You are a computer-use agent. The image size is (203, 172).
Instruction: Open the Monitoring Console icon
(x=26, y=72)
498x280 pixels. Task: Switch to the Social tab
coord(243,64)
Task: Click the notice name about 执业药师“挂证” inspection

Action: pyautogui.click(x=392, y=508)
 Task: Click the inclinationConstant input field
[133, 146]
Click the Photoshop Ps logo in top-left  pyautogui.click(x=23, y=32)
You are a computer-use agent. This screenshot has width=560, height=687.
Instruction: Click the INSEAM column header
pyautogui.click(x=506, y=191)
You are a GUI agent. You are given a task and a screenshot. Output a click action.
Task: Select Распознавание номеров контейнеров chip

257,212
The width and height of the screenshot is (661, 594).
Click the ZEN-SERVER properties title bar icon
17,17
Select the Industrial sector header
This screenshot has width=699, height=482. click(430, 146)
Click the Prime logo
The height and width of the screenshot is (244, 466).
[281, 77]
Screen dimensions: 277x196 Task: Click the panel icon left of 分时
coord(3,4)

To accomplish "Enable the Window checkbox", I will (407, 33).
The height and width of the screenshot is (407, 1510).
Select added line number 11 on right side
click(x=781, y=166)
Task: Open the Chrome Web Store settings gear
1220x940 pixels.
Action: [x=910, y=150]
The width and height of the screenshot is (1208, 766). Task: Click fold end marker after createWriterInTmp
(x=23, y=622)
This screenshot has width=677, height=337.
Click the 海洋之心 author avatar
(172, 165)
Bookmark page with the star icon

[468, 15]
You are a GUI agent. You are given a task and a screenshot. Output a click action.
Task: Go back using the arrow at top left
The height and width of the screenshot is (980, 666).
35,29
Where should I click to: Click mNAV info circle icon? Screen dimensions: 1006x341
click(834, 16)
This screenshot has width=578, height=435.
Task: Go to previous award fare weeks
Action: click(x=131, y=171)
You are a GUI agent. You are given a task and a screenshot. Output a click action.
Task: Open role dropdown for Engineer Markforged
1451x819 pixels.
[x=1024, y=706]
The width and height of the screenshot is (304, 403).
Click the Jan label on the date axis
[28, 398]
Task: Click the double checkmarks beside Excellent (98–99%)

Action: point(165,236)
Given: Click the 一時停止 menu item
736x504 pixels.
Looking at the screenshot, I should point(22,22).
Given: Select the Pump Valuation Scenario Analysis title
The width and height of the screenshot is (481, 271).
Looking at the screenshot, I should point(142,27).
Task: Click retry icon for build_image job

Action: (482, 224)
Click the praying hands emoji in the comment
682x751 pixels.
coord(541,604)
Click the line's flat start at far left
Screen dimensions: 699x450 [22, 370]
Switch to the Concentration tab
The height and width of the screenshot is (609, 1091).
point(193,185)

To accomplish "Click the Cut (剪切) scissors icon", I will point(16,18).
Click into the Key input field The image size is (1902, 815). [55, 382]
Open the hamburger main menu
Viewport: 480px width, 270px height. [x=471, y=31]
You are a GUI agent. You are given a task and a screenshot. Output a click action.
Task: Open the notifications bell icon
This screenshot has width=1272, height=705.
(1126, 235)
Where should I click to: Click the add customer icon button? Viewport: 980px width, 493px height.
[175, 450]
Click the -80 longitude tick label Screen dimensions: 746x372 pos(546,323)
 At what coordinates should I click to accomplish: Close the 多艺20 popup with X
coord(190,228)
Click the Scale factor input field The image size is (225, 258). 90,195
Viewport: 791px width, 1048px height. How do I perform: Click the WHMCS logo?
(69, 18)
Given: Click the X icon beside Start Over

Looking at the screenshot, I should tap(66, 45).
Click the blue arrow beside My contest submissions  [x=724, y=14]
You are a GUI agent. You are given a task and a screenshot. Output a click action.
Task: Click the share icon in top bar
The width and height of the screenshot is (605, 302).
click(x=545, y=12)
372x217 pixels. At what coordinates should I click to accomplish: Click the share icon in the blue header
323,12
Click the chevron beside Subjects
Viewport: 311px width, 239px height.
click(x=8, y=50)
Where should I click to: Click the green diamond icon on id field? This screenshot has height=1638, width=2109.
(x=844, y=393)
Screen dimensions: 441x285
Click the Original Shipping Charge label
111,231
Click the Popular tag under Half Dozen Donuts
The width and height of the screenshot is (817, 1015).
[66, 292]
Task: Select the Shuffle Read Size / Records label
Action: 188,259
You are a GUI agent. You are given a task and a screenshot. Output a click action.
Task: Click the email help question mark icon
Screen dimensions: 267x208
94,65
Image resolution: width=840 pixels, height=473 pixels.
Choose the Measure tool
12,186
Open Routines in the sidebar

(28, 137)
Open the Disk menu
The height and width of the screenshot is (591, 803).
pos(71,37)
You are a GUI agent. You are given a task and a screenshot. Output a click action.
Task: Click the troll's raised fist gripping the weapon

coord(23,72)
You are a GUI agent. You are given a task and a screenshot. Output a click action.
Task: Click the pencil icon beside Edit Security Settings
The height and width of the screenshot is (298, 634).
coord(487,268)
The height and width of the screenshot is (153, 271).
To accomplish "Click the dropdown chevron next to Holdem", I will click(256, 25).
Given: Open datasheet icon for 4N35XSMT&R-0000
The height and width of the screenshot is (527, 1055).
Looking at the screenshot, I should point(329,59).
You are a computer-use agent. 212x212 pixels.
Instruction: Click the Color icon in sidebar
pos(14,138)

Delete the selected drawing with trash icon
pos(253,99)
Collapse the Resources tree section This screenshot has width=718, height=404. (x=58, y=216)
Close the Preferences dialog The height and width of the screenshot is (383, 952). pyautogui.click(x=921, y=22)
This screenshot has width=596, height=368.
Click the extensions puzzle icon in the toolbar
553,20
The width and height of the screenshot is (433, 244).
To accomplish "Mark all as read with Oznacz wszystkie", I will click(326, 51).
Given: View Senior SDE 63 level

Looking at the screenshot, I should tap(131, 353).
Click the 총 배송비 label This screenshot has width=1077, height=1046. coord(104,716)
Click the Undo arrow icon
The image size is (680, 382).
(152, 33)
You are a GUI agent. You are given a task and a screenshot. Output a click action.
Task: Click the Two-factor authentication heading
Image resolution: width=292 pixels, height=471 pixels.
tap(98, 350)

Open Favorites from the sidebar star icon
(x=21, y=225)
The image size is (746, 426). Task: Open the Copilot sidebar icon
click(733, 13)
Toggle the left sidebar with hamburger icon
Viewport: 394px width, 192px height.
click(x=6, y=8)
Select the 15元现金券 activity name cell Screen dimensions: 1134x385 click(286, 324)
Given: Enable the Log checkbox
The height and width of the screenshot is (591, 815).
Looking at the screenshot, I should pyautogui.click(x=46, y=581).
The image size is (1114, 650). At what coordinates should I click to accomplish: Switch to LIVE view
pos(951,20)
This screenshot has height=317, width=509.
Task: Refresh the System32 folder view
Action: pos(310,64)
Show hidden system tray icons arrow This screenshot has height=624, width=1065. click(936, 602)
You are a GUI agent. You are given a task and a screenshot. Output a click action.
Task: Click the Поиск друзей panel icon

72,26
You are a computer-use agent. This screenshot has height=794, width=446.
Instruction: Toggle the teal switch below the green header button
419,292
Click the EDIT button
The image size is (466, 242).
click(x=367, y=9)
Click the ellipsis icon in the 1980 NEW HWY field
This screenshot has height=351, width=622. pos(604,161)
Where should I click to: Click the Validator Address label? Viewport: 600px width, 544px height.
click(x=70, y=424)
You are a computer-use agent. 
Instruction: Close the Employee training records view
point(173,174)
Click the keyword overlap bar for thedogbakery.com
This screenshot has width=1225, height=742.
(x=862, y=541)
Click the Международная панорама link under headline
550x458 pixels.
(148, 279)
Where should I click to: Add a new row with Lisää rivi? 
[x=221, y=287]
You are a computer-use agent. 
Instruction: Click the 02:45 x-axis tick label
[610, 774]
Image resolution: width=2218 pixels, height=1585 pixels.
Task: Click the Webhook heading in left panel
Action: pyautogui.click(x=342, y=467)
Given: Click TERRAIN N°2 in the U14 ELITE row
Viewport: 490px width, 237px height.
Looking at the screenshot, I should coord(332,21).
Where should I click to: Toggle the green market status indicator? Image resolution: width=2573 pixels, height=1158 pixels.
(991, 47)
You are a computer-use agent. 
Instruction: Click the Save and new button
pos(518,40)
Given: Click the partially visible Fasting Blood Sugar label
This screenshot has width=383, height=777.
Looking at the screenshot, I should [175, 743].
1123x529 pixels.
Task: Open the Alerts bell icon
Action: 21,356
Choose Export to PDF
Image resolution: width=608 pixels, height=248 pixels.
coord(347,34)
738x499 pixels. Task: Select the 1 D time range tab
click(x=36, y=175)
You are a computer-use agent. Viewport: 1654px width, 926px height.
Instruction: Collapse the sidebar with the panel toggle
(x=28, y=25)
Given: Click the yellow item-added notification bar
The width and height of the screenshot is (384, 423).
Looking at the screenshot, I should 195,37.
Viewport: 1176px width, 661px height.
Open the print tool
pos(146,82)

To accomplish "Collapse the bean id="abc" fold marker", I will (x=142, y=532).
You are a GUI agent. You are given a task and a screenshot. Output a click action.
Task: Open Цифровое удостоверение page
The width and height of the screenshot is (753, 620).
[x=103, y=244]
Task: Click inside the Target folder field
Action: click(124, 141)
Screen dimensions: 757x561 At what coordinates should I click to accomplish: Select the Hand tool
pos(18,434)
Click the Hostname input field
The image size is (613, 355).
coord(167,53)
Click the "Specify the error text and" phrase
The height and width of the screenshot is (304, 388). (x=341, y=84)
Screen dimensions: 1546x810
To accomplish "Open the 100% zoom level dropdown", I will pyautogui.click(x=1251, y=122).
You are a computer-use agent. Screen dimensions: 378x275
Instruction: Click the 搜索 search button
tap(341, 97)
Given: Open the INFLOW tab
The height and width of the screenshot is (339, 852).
---+---
→ **AIM**: Reproduce verbatim the items in the stretch from the line containing "The width and height of the screenshot is (1208, 766)." through the line containing "(1126, 235)", with both of those lines included.

→ **CORRECT ANSWER**:
The width and height of the screenshot is (1208, 766). Task: Click fold end marker after createWriterInTmp
(x=23, y=622)
This screenshot has width=677, height=337.
Click the 海洋之心 author avatar
(172, 165)
Bookmark page with the star icon

[468, 15]
You are a GUI agent. You are given a task and a screenshot. Output a click action.
Task: Go back using the arrow at top left
The height and width of the screenshot is (980, 666).
35,29
Where should I click to: Click mNAV info circle icon? Screen dimensions: 1006x341
click(834, 16)
This screenshot has width=578, height=435.
Task: Go to previous award fare weeks
Action: click(x=131, y=171)
You are a GUI agent. You are given a task and a screenshot. Output a click action.
Task: Open role dropdown for Engineer Markforged
1451x819 pixels.
[x=1024, y=706]
The width and height of the screenshot is (304, 403).
Click the Jan label on the date axis
[28, 398]
Task: Click the double checkmarks beside Excellent (98–99%)

Action: point(165,236)
Given: Click the 一時停止 menu item
736x504 pixels.
Looking at the screenshot, I should point(22,22).
Given: Select the Pump Valuation Scenario Analysis title
The width and height of the screenshot is (481, 271).
Looking at the screenshot, I should point(142,27).
Task: Click retry icon for build_image job

Action: (482, 224)
Click the praying hands emoji in the comment
682x751 pixels.
coord(541,604)
Click the line's flat start at far left
Screen dimensions: 699x450 [22, 370]
Switch to the Concentration tab
The height and width of the screenshot is (609, 1091).
point(193,185)

To accomplish "Click the Cut (剪切) scissors icon", I will point(16,18).
Click into the Key input field The image size is (1902, 815). [55, 382]
Open the hamburger main menu
Viewport: 480px width, 270px height. [x=471, y=31]
You are a GUI agent. You are given a task and a screenshot. Output a click action.
Task: Open the notifications bell icon
This screenshot has width=1272, height=705.
(1126, 235)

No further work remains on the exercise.